FDA officials also recently met with the French Directorate General for Food (DGAL) concerning nine (9) aged, raw milk cheese facilities in France subjected to DWPE related to non-toxigenic E. coli findings. The parties shared information of mutual interest under existing confidentiality agreements between the regulatory authorities. Five facilities are no longer subject to DWPE due to the adjusted regulatory criteria being applied as previously described. Likewise, a facility in Italy is also removed from DWPE for same. 

We are developing a new webpage to share assignment data with interested external stakeholders. That is not ready yet. However, we want to share interim results of our raw milk cheese testing under the on-going assignment to further our transparency with ACS, particularly given the intense industry concern expressed about non-toxigenic E. coli in raw milk cheese. As described above, our goal is to collect 1600 samples of raw milk cheese under the assignment. The most recent tally from mid-August indicates that FDA reached 885 samples collected. These samples comprise raw milk cheeses coming from Austria, Belgium, Bulgaria, Canada, Cyprus, Denmark, France, Germany, Ireland, Italy, Mexico, Netherlands, Nicaragua, Poland, Portugal, Spain, Swaziland, Switzerland, United Kingdom, and the U.S. Five samples isolated Salmonella spp. or Listeria monocytogenes (two samples and three samples respectively). These stemmed from imported cheese and FDA subjected the involved facilities to DWPE. No products have been found contaminated with E. coli O157:H7. At this stage of the assignment, these test results represent a pathogen contamination rate of less than 1%. With the adjustments to testing and regulatory action criteria discussed previously, approximately 95% of the raw milk cheese examined thus far meet the n=5, c=2, m=10 MPN/g, M=100 MPN/g criteria. 

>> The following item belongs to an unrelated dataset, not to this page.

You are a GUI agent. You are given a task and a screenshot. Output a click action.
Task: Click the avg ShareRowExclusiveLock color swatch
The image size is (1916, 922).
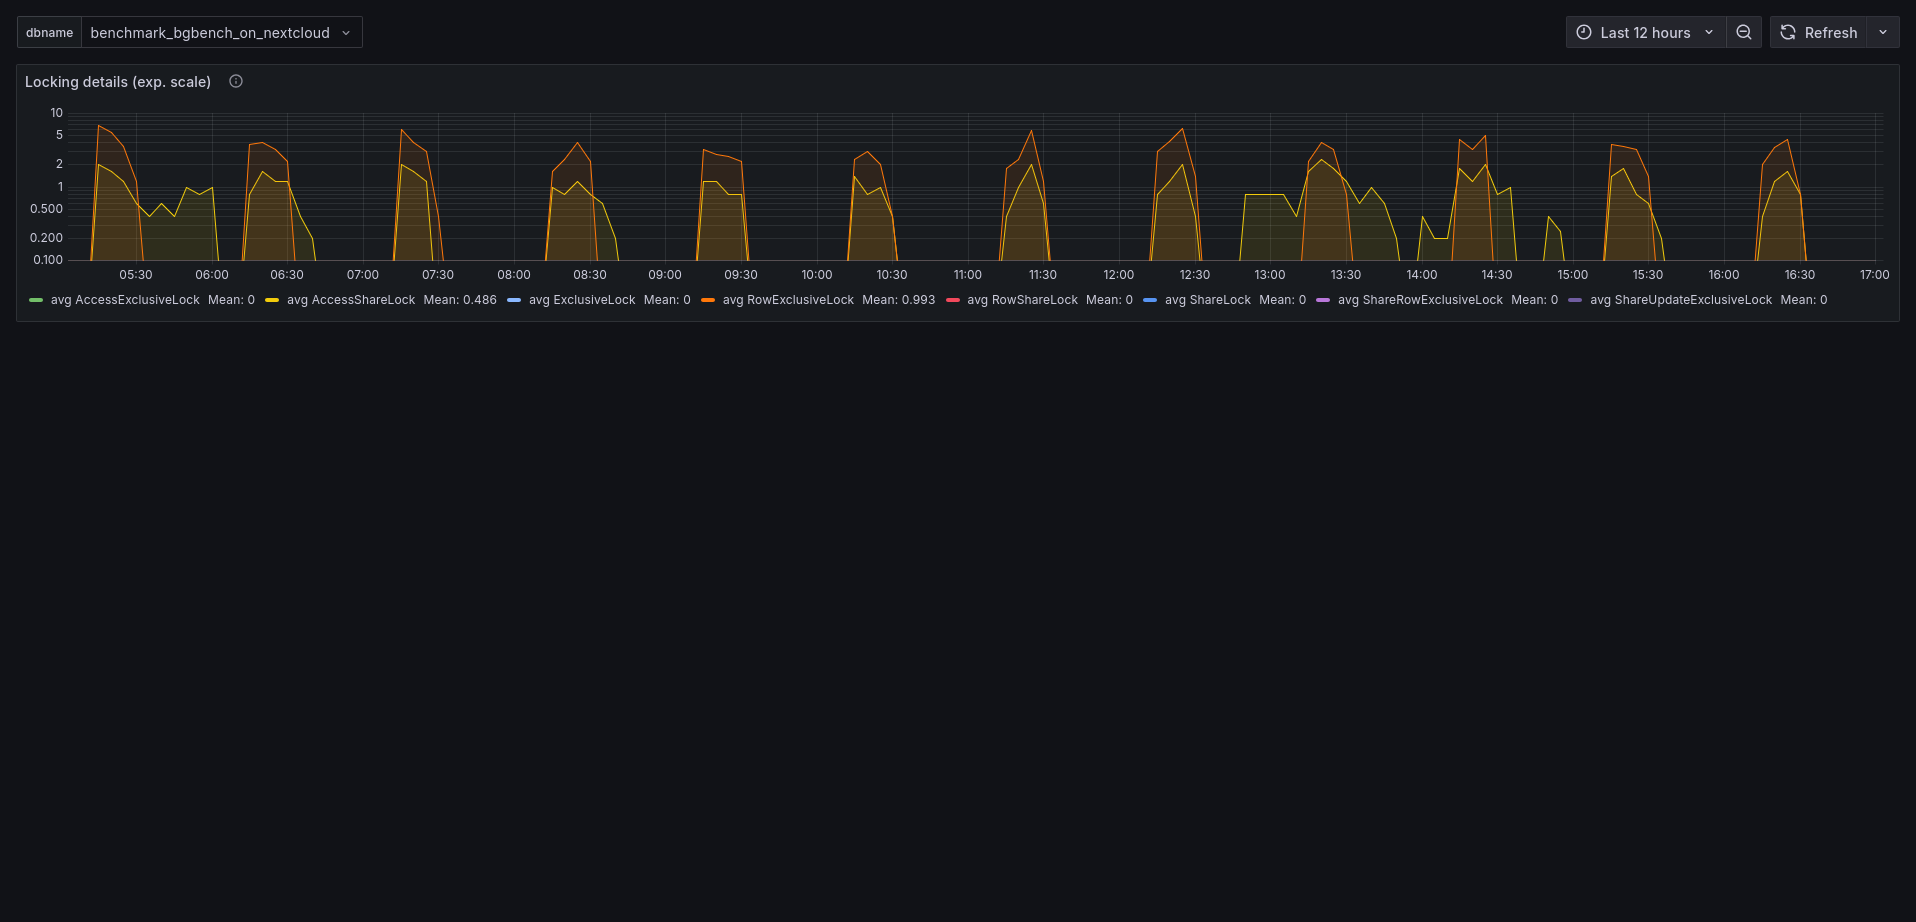(1323, 300)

We recognize that FDA is not rolling back the levels for non-toxigenic E. coli in aged raw milk cheese at this time to those presented in the draft 2009 CPG. Given the results shared above and the adjustments made, we believe it premature to do so. ACS committed to providing comment(s) and further industry information to the 2010 CPG through the docket as stakeholder comments on guidance are always open. 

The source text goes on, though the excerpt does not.